Tuesday, October 03, 2006

Leaving his mark

Even if Murphy leaves and becomes a guide, I will always have a physical memory of his time here.
About six weeks ago, I was trying to exercise him on a long line in a groggy, nasty bug-induced state. Whether it was my haste, my innate clumsiness or the doping qualities of Robitussin, I failed to note the long line wrapped around my bare ankle before hurling Murphy's frisbee -- his favorite thing in the world.
In a word, ow.
I ended up with a neat 1/4 inch deep raw imprint of his line, about 3/4 inch wide, around two-thirds of my ankle. Within days, despite immediate washing and medicine, the wound had swollen and I had angry streaks of red halfway up my calf and down to my instep. I knew where that line had been, and so I wound up at the doctor for her to confirm that, yes, the wound was infected, and yes, I needed antibiotics.

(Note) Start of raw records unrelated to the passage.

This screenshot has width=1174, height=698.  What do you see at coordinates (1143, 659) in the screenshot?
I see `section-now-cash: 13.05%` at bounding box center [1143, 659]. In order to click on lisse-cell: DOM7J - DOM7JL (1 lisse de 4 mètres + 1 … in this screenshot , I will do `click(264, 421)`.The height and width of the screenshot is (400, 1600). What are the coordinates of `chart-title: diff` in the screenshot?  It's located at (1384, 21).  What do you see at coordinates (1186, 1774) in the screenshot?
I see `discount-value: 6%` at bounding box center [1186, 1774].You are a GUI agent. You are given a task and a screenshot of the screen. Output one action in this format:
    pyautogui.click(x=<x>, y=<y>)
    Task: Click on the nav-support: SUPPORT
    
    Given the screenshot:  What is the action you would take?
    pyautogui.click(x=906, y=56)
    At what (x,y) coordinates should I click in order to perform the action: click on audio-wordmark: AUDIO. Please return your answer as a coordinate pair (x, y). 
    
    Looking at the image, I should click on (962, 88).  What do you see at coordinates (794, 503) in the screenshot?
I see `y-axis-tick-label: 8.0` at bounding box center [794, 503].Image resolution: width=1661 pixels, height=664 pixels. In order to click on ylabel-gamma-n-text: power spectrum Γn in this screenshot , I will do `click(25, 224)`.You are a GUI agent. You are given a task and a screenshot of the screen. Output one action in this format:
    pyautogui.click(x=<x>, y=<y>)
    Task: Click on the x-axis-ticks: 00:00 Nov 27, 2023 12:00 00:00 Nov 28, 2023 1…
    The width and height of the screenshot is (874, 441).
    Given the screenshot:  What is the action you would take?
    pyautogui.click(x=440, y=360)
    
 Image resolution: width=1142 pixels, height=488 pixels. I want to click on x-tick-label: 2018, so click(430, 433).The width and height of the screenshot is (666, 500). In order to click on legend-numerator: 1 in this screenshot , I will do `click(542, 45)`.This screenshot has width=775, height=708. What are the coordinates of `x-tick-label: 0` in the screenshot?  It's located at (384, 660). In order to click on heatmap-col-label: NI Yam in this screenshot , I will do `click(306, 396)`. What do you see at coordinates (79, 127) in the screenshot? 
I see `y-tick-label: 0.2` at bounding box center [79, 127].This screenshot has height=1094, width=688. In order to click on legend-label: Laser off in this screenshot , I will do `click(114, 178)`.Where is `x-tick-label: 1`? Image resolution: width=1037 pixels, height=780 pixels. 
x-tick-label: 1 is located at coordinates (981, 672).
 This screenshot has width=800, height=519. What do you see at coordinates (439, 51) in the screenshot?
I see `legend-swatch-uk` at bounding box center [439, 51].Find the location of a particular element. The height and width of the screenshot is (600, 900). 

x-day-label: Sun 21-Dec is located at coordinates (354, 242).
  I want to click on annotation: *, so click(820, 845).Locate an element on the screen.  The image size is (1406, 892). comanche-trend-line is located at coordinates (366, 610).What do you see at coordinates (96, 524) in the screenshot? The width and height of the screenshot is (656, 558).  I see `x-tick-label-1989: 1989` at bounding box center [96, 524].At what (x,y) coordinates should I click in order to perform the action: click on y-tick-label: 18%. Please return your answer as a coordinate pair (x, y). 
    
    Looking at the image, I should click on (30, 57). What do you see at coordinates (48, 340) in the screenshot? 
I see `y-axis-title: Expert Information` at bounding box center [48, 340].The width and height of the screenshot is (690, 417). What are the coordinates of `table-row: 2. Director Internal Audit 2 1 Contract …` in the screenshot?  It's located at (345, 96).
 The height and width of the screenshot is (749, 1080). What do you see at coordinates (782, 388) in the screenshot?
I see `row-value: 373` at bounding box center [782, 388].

Suffice it to say that visuals were considered and rejected for this topic. Six weeks later, and the thing is finally healed, but I suspect scarred for life. Right now it looks like a pink ankle bracelet. Thank goodness it's getting chillier and I have less opportunity to flash a bare ankle. I got lots of surreptitious looks.
I was thinking about it now, because I was thinking about how this nearly a year with Murphy has changed me, probably in a lot of ways that I don't even yet understand. I stitched a saying for Nina's 20th anniversary party: "Dogs leave pawprints on our hearts." And it really is true.
Murphy turned 1 on Sept. 15, and it's only sinking in how he has started to mature almost overnight. He still has his puppy moments, and he still is displaying stress in some situations. But I can actually start to visualize him guiding some day. And, more importantly, I think I'm actually reaching the point where I'm focusing on him, on us, and less about how I think he ought to be doing, or how I think other pups are doing.
"He will be what he is supposed to be," Nina said.
Dogs and Zen. Who've have thunk that Zen could come with so much chaos?